# DynDNS



## Radeon (19. Februar 2004)

Hallo,

Ich habe von meinem Chef als Aufgabe bekommen ein Program zu suchen das immer die aktuelle IP vom Router unseres Webservers an dyndns sendet so das DynDNS immer unsere aktuelle ip hat. Das Program muss allerdings für Linux sein.

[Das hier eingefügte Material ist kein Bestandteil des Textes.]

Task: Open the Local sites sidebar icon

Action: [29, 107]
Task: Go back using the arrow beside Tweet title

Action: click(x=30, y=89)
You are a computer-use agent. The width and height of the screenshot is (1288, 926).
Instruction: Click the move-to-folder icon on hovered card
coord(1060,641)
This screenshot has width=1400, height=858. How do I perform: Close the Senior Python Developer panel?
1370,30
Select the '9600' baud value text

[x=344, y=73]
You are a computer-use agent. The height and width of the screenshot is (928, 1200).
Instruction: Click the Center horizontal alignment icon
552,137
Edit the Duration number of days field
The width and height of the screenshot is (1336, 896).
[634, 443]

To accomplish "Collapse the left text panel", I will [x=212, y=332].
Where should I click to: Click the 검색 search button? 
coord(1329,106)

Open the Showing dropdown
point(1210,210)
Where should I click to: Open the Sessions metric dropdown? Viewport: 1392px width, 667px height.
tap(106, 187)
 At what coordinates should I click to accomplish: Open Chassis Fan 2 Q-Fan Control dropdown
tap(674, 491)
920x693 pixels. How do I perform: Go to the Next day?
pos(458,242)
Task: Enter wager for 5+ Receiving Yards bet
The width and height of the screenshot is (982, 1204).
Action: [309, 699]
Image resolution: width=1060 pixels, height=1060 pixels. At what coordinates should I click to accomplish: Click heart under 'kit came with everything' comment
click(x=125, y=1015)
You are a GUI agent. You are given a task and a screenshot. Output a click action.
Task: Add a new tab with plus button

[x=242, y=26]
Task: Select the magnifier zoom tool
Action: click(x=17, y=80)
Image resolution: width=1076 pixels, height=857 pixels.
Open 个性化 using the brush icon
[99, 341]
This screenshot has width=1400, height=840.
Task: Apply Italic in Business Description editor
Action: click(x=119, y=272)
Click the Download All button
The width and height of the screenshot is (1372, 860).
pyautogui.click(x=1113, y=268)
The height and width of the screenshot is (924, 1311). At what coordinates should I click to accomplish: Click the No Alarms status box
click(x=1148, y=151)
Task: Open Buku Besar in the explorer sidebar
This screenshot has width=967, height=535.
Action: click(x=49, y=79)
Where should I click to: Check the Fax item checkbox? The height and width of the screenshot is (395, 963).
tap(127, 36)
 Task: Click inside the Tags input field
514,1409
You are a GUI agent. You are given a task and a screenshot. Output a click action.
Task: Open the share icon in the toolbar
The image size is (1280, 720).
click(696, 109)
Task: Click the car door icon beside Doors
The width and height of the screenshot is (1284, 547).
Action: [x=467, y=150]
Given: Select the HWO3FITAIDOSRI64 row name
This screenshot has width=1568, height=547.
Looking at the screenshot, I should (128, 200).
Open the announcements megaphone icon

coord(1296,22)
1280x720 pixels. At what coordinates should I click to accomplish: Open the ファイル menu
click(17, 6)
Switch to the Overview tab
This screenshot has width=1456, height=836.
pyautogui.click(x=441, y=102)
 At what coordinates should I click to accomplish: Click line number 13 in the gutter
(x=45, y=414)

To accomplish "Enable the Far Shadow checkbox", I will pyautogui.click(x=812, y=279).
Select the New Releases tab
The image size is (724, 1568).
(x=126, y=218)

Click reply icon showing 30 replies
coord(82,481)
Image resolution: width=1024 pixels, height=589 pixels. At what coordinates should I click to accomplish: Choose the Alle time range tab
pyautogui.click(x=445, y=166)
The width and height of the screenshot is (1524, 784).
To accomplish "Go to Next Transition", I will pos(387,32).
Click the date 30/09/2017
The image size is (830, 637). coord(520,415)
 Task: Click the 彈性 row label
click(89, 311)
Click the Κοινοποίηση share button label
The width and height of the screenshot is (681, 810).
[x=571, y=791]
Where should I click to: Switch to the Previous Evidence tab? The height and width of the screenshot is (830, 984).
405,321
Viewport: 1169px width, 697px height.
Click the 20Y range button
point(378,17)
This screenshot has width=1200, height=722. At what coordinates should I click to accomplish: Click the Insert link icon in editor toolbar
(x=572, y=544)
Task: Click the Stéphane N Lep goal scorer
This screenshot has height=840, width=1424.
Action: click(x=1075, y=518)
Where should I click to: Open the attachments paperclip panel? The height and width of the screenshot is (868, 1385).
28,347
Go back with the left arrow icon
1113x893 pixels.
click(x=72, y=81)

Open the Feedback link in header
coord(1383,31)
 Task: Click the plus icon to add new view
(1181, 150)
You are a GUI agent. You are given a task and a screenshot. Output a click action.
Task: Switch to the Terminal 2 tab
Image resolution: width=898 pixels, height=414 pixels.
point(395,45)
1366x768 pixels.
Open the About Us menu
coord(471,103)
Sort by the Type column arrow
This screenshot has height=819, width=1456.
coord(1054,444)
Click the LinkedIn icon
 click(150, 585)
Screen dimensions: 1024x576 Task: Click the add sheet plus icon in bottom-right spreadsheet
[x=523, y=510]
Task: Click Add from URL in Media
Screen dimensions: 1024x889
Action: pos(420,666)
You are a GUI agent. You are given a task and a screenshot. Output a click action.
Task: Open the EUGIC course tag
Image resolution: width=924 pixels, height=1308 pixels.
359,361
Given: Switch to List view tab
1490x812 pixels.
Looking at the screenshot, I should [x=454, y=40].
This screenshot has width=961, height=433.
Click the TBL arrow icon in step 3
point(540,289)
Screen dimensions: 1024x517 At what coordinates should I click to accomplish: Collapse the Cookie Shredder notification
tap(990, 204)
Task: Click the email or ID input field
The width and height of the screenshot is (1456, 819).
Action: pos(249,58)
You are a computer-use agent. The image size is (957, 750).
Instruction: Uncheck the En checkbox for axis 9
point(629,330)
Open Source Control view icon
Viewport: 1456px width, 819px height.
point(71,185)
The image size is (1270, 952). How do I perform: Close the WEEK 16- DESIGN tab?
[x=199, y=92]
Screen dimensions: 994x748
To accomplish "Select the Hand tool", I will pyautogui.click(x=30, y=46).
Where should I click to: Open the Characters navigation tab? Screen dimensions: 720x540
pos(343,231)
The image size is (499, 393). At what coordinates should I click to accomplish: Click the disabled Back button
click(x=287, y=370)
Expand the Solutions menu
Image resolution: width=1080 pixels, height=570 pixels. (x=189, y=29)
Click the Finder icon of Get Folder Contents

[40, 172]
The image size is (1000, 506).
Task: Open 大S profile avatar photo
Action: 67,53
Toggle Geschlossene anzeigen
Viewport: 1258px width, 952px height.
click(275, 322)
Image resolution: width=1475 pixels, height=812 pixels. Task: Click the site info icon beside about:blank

Ich hoffe ihr könnt mir helfen

mfg 

Radeon


----------



## Tim C. (19. Februar 2004)

http://www.google.de/search?hl=de&ie=UTF-8&oe=UTF-8&q=linux+"dyndns+tool"&btnG=Google+Suche&meta=

Zeitaufwand sage und schreibe 4-10 Sekunden, oder hattest du sowas schon probiert ?


----------



## Radeon (19. Februar 2004)

nun ja hast ja recht sorry

werde in zukunft immer erst    fragen


----------



## Ben Ben (20. Februar 2004)

btw bietet dyndns auf seiner Seite selbst unzählige Tools an die das erledigen, sowohl für direkte Vergindungen als auch welche hinter einem Router, von platformunabhängigen Scripten in Pyton, Perl, Php bishin zu C usw.


----------